-- TEXT BLOCK follows --

The last U.S. slave ship, the Clotilda, was finally located at the bottom of the Mobile River in Alabama after a lot of searching.

The announcement comes one year after the release of the lost interview with a survivor of that ship by Zora Neale Hurston, and only a month after a scholar discovered that the last survivor of Clotilda lived until 1937.

It holds special significance for the residents of Africatown, Alabama, many of whom are descended from the Africans illegally trafficked on the Clotilda in 1860.

“It’s a wonderful discovery,” says Sylviane A. Diouf, a visiting scholar at Brown University’s Center for the Study of Slavery and Justice and author of Dreams of Africa in Alabama: The Slave Ship Clotilda and the Story of the Last Africans Brought to America.

“This is the only one so far that has been found which came directly from Africa to the Americas with people on board.” (The recently-discovered São José was on its way to Brazil but crashed in South Africa near Cape Town.)

The discovery is also significant because the Clotilda is already the most well-documented slave ship story in the Americas. “If it had only been a ship without the story, then that’s interesting,” Diouf says. “But we have the entire story.

So this is the first time that we have the entire story of what happened to the people who were on the ship and we have the ship as well.”The research initiative that found the Clotilda was partly motivated by the discovery of another ship in January 2018 that some thought might have been the Clotlida.

Afterward, the Alabama Historical Commission funded further efforts to find the Clotilda, which a slave trader had burned and then sunk to the bottom of the river to hide the evidence of its illegal journey.

Excavators ended up combing through a section of the Mobile River that had never been dredged before. Among the many sunken ships there, they found one that historians could confidently say matched the description of the Clotilda.

-- TEXT BLOCK concluded --
-- DATA EXCERPT follows --

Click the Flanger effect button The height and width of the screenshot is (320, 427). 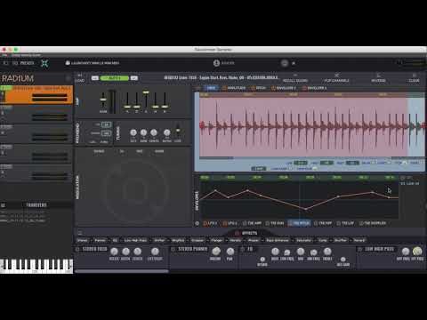(217, 240)
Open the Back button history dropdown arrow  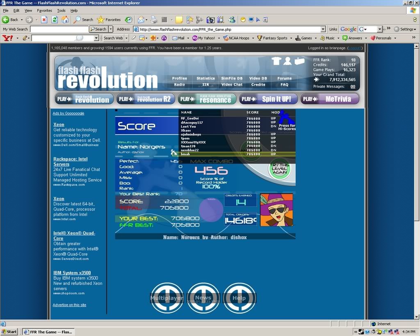click(22, 20)
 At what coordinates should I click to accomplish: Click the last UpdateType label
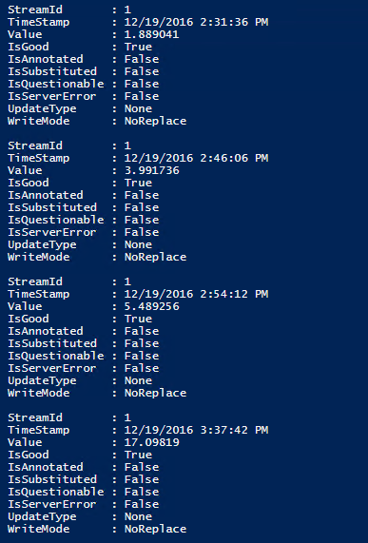[x=42, y=516]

-- DATA EXCERPT concluded --

### PROBLEM A
In the Clotilda text, give the part from "So this is the" to "description of the Clotilda." again, swapping "Excavators" for "Divers".
### PROBLEM B
Extend the text about finding the slave ship Clotilda past its last sentence.

### EXERCISE ANSWER A
So this is the first time that we have the entire story of what happened to the people who were on the ship and we have the ship as well.”The research initiative that found the Clotilda was partly motivated by the discovery of another ship in January 2018 that some thought might have been the Clotlida.

Afterward, the Alabama Historical Commission funded further efforts to find the Clotilda, which a slave trader had burned and then sunk to the bottom of the river to hide the evidence of its illegal journey.

Divers ended up combing through a section of the Mobile River that had never been dredged before. Among the many sunken ships there, they found one that historians could confidently say matched the description of the Clotilda.

### EXERCISE ANSWER B
On January 2, 2018, in Mobile County, Alabama, remains of a ship were found that were originally believed to be the Clotilda, the last documented slave ship to have delivered captive Africans to the United States.

The more than 100 African children, teenagers and young adults on the Clotilda arrived in Alabama just one year before the Civil War.

When the U.S. officially abolished slavery in 1865, these young people had no means to travel back home, so some created a community called “African Town” in Alabama. The town helped preserve the stories of these people, some of whom carried their memories of capture and enslavement into the 20th century.

Unlike most slave ship survivors in history who remained largely undocumented, we have pictures and interviews of people who came over on the Clotilda. We even have film footage of the last known survivor, a woman born with the name “Redoshi” who went by “Sally Smith.”

When Zora Neale Hurston interviewed Cudjo Lewis, a founding member of African Town in the 1920s and ‘30s, he could still remember the disorienting trauma of being captured and enslaved at age 19.

“We doan know why we be bring ’way from our country to work lak dis,” said Lewis, originally named “Kossula.” “Everybody lookee at us strange. We want to talk wid de udder colored folkses but dey doan know whut we say.”

It’s not clear what will happen to the Clotilda’s remains, but residents of Africatown hope to highlight it in a way that draws tourism and business.

Africatown is home to a low-income community that has survived Hurricane Katrina and dangerous levels of industrial pollution, including from the BP Deepwater Horizon oil spill.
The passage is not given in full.